Splenic injury is the most common solid visceral injury in blunt abdominal trauma, and high-resolution abdominal computed tomography (CT) can adequately detect the injury. However, these lethal injuries sometime have been overlooked in current practice. Deep learning algorithms have proven their capabilities in detecting abnormal findings in medical images. The aim of this study is to develop a three-dimensional, unsupervised deep learning algorithm for detecting splenic injury on abdominal CT using a sequential localization and classification approach.

Material and Methods

We retrospectively collected data from patients who underwent contrast-enhanced abdominal CT in the emergency department of Chang Gung Memorial Hospital, Linko, due to trauma and acute abdomen from Jul 2008 to Dec 2017. All patients were registered in the trauma and acute abdomen registries. Demographic information, including age, sex, disease diagnosis, trauma mechanism, Injury Severity Score, New Injury Severity Score , Abbreviated Injury Scale, and spleen injury grade, was collected. Scans showing splenic injury were identified as positive, and the remaining scans were defined as negative controls. We identified 300 venous phase scans with splenic injury and randomly selected 300 additional venous phase scans from the negative controls. CT scans with abdominal trauma injuries other than splenic injury were not excluded to reduce the selection bias. All data were split by age, sex, the presence of splenic injury, and injury severity score using stratified sampling into the developmental dataset and the test set at a ratio of 8:2. One-eighth of the developmental dataset was further reserved as the validation set during model construction.

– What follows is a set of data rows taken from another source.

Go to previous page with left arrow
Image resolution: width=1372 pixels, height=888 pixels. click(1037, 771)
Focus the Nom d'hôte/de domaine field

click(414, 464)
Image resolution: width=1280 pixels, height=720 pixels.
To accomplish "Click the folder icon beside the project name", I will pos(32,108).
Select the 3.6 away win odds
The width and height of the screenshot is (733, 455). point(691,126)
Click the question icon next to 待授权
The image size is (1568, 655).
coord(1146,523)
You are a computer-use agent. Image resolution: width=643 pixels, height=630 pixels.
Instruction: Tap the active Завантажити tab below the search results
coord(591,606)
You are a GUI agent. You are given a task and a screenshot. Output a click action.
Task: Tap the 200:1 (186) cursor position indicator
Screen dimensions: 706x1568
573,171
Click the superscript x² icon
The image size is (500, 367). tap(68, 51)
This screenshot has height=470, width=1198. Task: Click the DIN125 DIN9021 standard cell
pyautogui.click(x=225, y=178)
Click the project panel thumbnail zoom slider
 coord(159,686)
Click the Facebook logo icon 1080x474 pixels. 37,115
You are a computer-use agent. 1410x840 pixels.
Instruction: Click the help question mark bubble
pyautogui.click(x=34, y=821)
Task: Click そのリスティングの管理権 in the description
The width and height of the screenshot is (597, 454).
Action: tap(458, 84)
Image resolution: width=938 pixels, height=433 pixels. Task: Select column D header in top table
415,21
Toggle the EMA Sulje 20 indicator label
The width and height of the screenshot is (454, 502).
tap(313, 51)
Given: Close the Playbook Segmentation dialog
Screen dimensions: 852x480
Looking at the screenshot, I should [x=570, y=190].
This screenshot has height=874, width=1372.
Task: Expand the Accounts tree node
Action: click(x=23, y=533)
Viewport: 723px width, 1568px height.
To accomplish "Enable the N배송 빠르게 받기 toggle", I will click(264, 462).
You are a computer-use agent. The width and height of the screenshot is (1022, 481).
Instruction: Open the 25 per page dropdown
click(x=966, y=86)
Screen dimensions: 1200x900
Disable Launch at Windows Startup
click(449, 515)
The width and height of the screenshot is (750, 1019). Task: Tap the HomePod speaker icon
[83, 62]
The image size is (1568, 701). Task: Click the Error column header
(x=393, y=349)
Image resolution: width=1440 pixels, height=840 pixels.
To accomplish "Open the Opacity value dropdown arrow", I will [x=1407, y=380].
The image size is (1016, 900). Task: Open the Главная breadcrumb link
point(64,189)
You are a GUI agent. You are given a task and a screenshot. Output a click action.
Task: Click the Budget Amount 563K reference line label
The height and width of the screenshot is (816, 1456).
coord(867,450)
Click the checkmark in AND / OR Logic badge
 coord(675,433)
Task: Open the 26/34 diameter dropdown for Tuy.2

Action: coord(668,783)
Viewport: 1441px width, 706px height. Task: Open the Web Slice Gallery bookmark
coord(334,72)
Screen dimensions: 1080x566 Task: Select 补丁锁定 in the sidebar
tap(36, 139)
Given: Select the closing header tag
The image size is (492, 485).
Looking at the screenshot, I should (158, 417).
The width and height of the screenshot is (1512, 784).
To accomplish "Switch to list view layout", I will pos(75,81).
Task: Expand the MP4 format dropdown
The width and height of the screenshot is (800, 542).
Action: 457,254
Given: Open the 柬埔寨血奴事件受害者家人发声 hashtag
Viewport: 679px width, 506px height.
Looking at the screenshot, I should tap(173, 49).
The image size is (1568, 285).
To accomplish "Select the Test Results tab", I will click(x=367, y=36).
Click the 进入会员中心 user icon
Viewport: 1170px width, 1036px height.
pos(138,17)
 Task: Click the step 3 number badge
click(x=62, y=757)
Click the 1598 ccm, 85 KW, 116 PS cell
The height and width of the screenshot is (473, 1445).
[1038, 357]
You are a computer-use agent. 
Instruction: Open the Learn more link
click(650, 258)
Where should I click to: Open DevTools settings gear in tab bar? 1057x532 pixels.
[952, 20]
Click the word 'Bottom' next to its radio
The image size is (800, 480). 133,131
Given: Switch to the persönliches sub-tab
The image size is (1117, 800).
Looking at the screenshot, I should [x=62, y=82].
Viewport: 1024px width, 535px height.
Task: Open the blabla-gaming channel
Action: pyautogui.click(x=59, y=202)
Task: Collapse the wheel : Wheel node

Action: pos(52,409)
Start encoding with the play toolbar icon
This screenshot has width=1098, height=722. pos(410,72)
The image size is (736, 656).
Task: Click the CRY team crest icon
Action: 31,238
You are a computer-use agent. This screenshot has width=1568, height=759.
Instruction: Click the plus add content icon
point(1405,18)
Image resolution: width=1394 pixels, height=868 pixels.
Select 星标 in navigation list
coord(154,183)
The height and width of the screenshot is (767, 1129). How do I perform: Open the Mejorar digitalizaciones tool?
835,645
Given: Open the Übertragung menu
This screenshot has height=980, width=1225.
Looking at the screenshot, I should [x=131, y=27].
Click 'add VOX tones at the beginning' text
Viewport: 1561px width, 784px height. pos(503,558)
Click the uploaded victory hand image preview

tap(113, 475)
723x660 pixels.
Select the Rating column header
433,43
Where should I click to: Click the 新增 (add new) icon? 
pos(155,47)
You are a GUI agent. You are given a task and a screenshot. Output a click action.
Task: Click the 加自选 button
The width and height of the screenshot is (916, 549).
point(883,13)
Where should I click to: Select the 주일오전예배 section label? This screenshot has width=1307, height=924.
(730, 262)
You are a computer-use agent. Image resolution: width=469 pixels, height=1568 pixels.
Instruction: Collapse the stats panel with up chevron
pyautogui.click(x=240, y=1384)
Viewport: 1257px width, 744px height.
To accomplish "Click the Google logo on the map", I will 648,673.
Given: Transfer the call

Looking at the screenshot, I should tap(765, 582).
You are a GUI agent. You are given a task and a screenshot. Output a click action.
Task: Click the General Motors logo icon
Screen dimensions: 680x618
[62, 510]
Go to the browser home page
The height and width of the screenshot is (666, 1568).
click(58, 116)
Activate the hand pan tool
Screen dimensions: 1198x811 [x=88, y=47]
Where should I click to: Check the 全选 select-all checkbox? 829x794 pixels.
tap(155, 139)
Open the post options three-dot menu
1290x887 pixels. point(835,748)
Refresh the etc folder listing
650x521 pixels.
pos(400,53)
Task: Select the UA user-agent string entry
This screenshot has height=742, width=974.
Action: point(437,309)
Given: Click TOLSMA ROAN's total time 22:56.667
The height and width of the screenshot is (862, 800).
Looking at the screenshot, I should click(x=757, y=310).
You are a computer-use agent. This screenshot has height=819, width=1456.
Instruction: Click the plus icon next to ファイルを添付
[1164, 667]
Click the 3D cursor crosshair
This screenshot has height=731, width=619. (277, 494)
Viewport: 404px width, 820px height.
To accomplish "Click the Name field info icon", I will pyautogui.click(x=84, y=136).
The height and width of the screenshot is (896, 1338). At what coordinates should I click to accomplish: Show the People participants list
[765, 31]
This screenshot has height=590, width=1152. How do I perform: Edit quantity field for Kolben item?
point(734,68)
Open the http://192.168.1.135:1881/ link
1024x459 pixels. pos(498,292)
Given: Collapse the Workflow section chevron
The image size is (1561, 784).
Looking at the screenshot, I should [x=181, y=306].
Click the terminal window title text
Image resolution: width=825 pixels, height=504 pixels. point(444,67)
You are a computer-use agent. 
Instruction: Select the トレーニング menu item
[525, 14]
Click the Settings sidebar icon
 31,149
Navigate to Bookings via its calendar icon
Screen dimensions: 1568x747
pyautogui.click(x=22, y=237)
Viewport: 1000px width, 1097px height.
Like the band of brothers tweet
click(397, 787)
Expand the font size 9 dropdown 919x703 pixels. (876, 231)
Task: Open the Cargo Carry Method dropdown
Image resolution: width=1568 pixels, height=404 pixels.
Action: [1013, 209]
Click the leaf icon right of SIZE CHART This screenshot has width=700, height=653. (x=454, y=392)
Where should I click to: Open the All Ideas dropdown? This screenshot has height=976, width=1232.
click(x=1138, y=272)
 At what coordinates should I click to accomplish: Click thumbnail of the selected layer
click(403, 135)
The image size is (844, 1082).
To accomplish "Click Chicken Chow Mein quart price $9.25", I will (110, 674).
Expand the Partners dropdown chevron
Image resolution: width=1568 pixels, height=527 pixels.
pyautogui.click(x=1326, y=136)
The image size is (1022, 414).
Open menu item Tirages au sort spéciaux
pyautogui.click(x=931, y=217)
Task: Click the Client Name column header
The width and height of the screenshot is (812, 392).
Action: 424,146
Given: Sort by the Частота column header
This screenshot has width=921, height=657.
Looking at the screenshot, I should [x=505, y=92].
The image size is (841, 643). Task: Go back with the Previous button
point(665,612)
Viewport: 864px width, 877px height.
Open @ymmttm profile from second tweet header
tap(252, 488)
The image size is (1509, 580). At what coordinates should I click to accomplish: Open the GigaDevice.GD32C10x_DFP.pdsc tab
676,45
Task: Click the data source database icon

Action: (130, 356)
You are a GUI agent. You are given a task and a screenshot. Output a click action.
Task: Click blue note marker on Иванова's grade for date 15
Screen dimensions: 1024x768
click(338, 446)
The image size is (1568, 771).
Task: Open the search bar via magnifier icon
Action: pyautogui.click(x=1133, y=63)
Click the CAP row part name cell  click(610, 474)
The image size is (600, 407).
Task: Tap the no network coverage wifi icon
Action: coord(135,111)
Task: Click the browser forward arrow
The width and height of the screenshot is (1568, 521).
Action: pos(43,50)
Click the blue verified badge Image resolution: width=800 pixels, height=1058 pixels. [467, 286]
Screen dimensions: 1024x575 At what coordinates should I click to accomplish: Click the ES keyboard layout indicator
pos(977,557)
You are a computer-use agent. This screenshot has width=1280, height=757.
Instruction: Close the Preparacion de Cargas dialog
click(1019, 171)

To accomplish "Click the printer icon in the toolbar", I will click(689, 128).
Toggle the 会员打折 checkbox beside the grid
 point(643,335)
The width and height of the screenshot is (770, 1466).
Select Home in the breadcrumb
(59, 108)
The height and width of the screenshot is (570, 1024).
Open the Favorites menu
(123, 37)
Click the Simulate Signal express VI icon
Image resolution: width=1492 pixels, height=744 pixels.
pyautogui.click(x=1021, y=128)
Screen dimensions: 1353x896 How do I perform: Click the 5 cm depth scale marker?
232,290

Image preprocessing and labeling

The CT scan images were acquired in the original Digital Imaging and Communications in Medicine (DICOM) format. The images were then converted to the Neuroimaging Informatics Technology Initiative format, producing 3D voxel-based images. Our algorithm was then developed based on the venous axial slices, the most common imaging direction in abdominal trauma surveys. During the training process, image augmentation by translation, rotation, scaling, and elastic distortions was applied to increase model generalizability.

A trauma surgeon with 10 years of experience confirmed all the positive and negative scans. In all scans, the spleen with its surrounding background was covered with a manually drawn 3D bounding box.

Spleen localization

The localization model was designed based on 3D Faster RCNN with Resnet-101as the backbone structure and trained on the development dataset. We used cross-entropy, focal loss as the class loss, and L1 loss, distance intersection over union (DIOU) as box regression loss, and adopted intersection over union (IOU) and DIOU in non-maximum suppression (NMS) for training of the object detection algorithm.

Spleen injury identification and visualization

The cropped 3D images were used to develop the splenic injury classification model. We modified the block architecture to improve the interpretability of the reasoning process of the learned network. The output of the model was the probability of splenic injury.

Model performance was evaluated using the area under the receiver operating characteristic curve (AUROC), accuracy, sensitivity, specificity, positive predictive value ,and negative predictive value.